Foucault memberikan sindiran yang segar bahwa perpustakaan seolah-seolah selalu positivis, penuh akan hal-hal normatif dan kaku. Hal ini diasosiasikan Foucault dengan konsep panoptik atau panopticon concept. Bahwa negara atau orang yang berkuasa akan selalu memperhatikan dan mengatur setiap gerak gerik masyarakatnya melalui lembaga-lembaga. Padahal sejatinya lembaga-lembaga publik inilah yang justru jadi penyuara masyarakat kepada pemerintahnya, termasuk perpustakaan.
Jika kita lihat dalam kisah tadi digambarkan bagaimana pengetahuan dapat mengubah kondisi masyarakat. Pengetahuan lah yang mengubah Negara Api menjadi negara yang adidaya, bisa kita lihat kondisi di dunia nyata saat ini dimana negara adidaya lah yang menguasai pengetahuan dan sistem pengetahuan itu sendiri.
Dengan pengetahuan, negara adidaya dapat menanamkan doktrin dan pengaruhnya terhadap negara lain, eksploitasi baik dari SDA maupun SDM, menempatkan negara-negara berkembang dan terbelakang selalu dalam pantauan mereka.
Selanjutnya bagaimana perpustakaan mengasingkan diri dari kekuasaan, padahal sejatinya ia memiliki peran besar untuk memberikan keseimbangan pengetahuan kepada masyarakat. Tidak seharusnya perpustakaan mengurung diri di dalam sangkar pengetahuan sendiri tanpa memberikan kontribusi kepada masyarakat.

Data yang Tersedia:
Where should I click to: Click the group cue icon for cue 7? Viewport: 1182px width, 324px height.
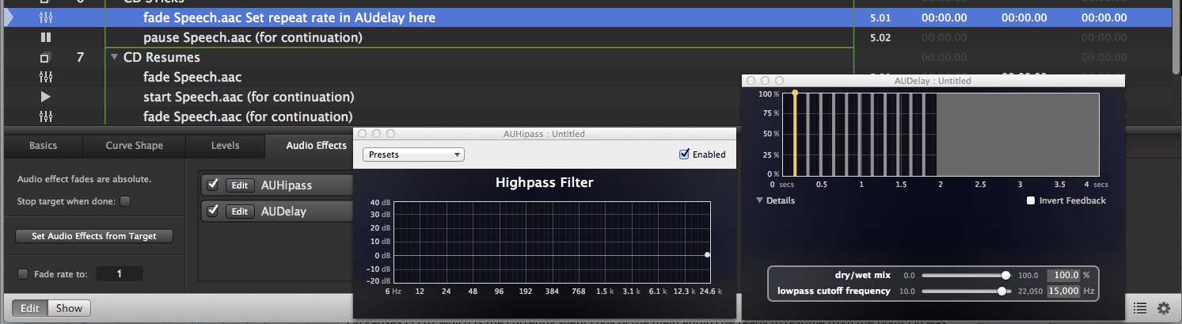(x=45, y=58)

---

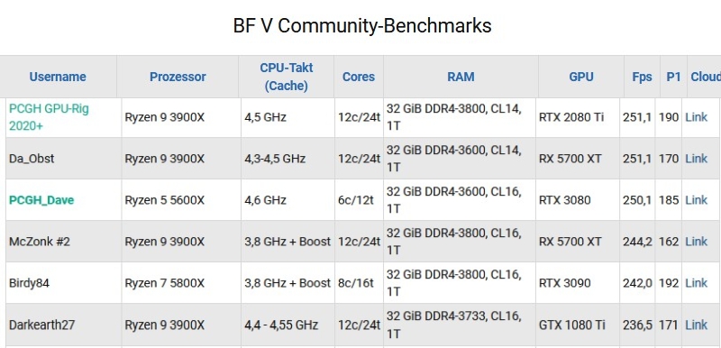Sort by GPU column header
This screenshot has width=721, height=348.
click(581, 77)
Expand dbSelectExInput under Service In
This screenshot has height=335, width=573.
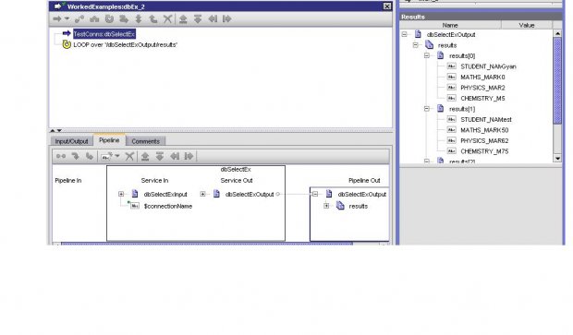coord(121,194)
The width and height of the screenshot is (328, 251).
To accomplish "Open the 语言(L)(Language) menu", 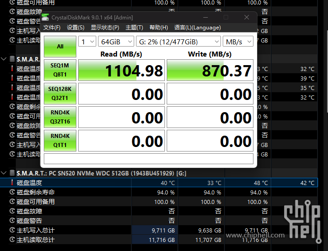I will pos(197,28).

Tugas yang Dikerjakan:
A – Jawablah pertanyaan berikut berdasarkan teks tentang perpustakaan dan kekuasaan:
(i) Dengan konsep apa Foucault mengasosiasikan sindirannya bahwa perpustakaan selalu positivis?
(ii) Menurut teks itu, apa yang mengubah Negara Api menjadi negara adidaya?
(iii) Peran besar apa yang sejatinya dimiliki perpustakaan menurut paragraf terakhir?
B – Apa saja yang, menurut teks tentang perpustakaan dan kekuasaan, dapat dilakukan negara adidaya dengan pengetahuan?
C – Lanjutkan teks tentang perpustakaan dan kekuasaan, dimulai sesudah kalimat terakhirnya.

Daftar Jawaban:
A –
(i) Konsep panoptik (panopticon concept).
(ii) Pengetahuan.
(iii) Memberikan keseimbangan pengetahuan kepada masyarakat.

B –
- Menanamkan doktrin dan pengaruhnya terhadap negara lain
- Mengeksploitasi SDA maupun SDM
- Menempatkan negara-negara berkembang dan terbelakang selalu dalam pantauan mereka

C –
Perpustakaan harus selalu inklusif, membuka diri kepada siapapun, netral dan berimbang namun tetap aktif menyebarkan pengetahuan kepada masyarakat. Sehingga ketika terjadi sesuatu yang ‘salah’ dalam masyarakat, maka masyarakatlah yang akan ‘memperbaikinya’ sendiri. Sama halnya ketika kita melihat bagaimana perjuangan Aang dkk untuk melepaskan segala penjajahan dari Negara Api.
Harus kita akui, paradigma yang dimiliki oleh ‘spirit’ Wan Shi Tong masih merupakan paradigma yang dimiliki banyak pustakawan di Indonesia. Dalam satu sesi kuliah pernah disampaikan oleh dosen saya, Ida Fajar bahwa sangat sulit menerapkan konsep interlibrary loan di Indonesia, karena konsep berfikirnya masih banyak yang protektif dan positivis kepada informasi yang mereka miliki. Padahal kolaborasi adalah kunci utama kemajuan kepustakawanan yang ada dinegara maju.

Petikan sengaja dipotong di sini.